For two days in November, Hamburg became the center of a productive Sino-European exchange: Around 550 economic leaders, entrepreneurs and representatives of economic and political institutions from China, Germany and other EU states gathered at the Chamber of Commerce for the Hamburg summit: “China meets Europe”. High-ranking representatives travelled to the business meeting: China was represented by vice premier, Liu Yandong. She met with German foreign minister, Frank-Walter Steinmeier, and the vice president of the EU Commission, Jyrki Katainen. MERICS acted as academic partner of the conference for the second time.
In his keynote address, former German chancellor, Gerhard Schröder, called for an open exchange: "Cooperation rather than confrontation should characterize the relationship between our countries, even if the systems differ," said Schröder, who acted as honorary chairman of the Hamburg summit for the first time.
The many panel discussions and keynote speeches focused on China's economic development and the impact on European companies engaged in business with China. The agenda consisted of a wide array of topics: China's efforts to modernize and digitize its industry, the internationalization of the Renminbi, and the flow of investment between China and Europe. How globalization has shaped the world and how the Chinese economic and political model could possibly be an example for other countries to follow was up for discussion on the MERICS think tank panel, moderated by MERICS’ president Sebastian Heilmann, with Rolf J. Langhammer from the Kiel Institute for the World Economy, and "Financial Times" journalist James Kynge. "Western countries shouldn't be complacent," Heilmann stressed.

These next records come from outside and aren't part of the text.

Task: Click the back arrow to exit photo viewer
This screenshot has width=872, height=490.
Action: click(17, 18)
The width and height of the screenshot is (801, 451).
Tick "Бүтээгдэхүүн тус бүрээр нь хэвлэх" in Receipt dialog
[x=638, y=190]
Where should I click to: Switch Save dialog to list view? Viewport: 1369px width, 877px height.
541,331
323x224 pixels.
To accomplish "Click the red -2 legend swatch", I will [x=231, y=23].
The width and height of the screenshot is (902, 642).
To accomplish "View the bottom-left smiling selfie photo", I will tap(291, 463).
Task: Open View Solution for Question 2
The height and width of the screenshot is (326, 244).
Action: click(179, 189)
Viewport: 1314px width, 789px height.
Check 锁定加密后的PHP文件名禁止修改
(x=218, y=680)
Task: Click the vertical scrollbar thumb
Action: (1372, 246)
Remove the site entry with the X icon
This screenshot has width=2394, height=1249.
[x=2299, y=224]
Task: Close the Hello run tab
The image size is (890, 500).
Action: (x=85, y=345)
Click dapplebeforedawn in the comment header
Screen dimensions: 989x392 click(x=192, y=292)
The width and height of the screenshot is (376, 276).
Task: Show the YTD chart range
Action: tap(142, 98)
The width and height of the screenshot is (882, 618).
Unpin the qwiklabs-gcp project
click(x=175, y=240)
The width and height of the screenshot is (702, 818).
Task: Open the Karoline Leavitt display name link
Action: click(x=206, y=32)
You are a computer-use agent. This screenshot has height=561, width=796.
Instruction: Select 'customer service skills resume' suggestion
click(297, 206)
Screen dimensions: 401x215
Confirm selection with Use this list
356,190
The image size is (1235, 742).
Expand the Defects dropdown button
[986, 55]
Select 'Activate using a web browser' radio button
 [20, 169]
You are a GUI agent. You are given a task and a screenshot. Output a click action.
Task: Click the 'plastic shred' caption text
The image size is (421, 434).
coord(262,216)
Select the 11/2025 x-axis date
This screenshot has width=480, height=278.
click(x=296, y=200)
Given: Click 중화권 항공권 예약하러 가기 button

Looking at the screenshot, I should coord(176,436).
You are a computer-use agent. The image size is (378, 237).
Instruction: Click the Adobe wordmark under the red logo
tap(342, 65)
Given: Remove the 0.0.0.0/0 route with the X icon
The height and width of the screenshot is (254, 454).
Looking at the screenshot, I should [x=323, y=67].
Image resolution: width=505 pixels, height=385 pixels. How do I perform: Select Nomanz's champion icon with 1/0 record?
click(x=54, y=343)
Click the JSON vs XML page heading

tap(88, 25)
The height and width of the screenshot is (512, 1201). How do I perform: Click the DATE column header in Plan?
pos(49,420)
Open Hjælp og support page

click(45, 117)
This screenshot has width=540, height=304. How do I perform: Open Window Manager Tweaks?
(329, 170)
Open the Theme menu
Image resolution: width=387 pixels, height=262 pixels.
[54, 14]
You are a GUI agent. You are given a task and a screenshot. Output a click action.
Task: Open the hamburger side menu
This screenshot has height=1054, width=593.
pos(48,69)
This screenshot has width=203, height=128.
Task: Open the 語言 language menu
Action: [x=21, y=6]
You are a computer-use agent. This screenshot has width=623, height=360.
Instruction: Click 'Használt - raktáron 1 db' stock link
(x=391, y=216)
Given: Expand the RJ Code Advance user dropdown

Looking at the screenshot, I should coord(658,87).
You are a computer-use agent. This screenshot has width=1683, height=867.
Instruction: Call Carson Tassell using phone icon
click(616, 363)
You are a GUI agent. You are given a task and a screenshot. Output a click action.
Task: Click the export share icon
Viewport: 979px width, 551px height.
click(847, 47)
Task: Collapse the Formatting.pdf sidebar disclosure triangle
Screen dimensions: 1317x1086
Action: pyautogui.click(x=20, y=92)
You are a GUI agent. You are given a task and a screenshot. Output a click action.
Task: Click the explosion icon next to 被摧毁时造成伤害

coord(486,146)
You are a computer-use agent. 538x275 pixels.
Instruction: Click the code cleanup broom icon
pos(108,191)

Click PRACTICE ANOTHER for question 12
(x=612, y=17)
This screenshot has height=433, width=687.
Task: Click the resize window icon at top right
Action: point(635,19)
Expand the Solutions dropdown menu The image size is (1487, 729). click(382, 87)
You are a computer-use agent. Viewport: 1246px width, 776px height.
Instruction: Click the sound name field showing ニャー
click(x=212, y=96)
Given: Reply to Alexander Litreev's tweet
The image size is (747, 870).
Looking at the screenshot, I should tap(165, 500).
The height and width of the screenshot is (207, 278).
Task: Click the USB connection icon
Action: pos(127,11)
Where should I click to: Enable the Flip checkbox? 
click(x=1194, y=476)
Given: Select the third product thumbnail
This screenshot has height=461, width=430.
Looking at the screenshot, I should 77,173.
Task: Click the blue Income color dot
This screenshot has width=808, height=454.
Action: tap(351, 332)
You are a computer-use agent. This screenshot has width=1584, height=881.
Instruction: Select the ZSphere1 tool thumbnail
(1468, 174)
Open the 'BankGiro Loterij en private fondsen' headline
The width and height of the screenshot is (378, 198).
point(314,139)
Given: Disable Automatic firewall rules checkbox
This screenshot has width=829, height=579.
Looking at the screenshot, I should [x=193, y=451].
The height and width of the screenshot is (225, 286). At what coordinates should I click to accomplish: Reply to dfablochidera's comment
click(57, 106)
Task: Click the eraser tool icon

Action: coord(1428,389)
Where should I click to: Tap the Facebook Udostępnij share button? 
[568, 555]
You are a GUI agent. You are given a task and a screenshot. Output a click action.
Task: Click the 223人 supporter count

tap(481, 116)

The conference took place in a difficult year for both Europe and China. That became very clear in the panel discussions and conversations on the sidelines: Europe is struggling with Brexit, the continuing shift to the Right in many member states, and an ongoing refugee crisis. China, on the other hand, is having to deal with slowing economic growth. The government is under pressure to bring about a fundamental structural change.
The surge of Chinese investment in Europe also made for intense debate at the Hamburg summit. Some speakers were skeptical as to whether Europe would profit from Chinese investments in European high-tech firms like German robot maker Kuka and warned against an unwanted transfer of technology. Others advocated more cooperation as this would stimulate the economy in both China and Europe.
In an online survey conducted at the conference, participants said they were optimistic about the ever-increasing Chinese investments in Europe: More than two-thirds saw the trend as an "opportunity" for European business, whereas 32 per cent considered it a risk. The President of the Hamburg Chamber of Commerce, Fritz Horst Melsheimer, called for an investment treaty between the EU and China in 2017 "in order to put bilateral economic relations swiftly onto a more solid legal basis".
Donald Trump's victory in the US elections was a recuring subject in the discussions. Should the president-elect put his campaign promises into practice, apply protectionist measures and pursue a gradual withdrawal of the United States from multilateral treaties, both China and the EU would face serious challenges. "With Donald Trump’s victory, China is being pushed ever more into a leading role on the international stage," said the former foreign minister of Germany, Joschka Fischer, in a panel discussion with journalist Jochen Bittner from the German weekly "Die Zeit". "China will be the major power of the 21st century." Therefore, the EU would have to define itself as a "power with strategic interests". "We cannot blame China for being there," he said.
At the end of the day, there was a clear vote for more cooperation in Sino-European relations. MERICS’ president, Sebastian Heilmann, also spoke in favor of looking for common ground: "China's economy today is a mixed picture, but strategies like 'Made in China 2025' and 'Belt and Road' might be starting points for more collaboration." His conclusion is: "There must be a fresh start for more European and Chinese economic cooperation."
The Hamburg Summit is a biannual business meeting organized by the Hamburg Chamber of Commerce. This year's conference was co-hosted by the Chinese industrial organization, CFIE, and the service association, CATIS. MERICS acted as an academic partner.
At the conference, MERICS researchers also gave a preview of the upcoming study: "Made in China 2025 The making of a high-tech superpower and its implications for industrial countries."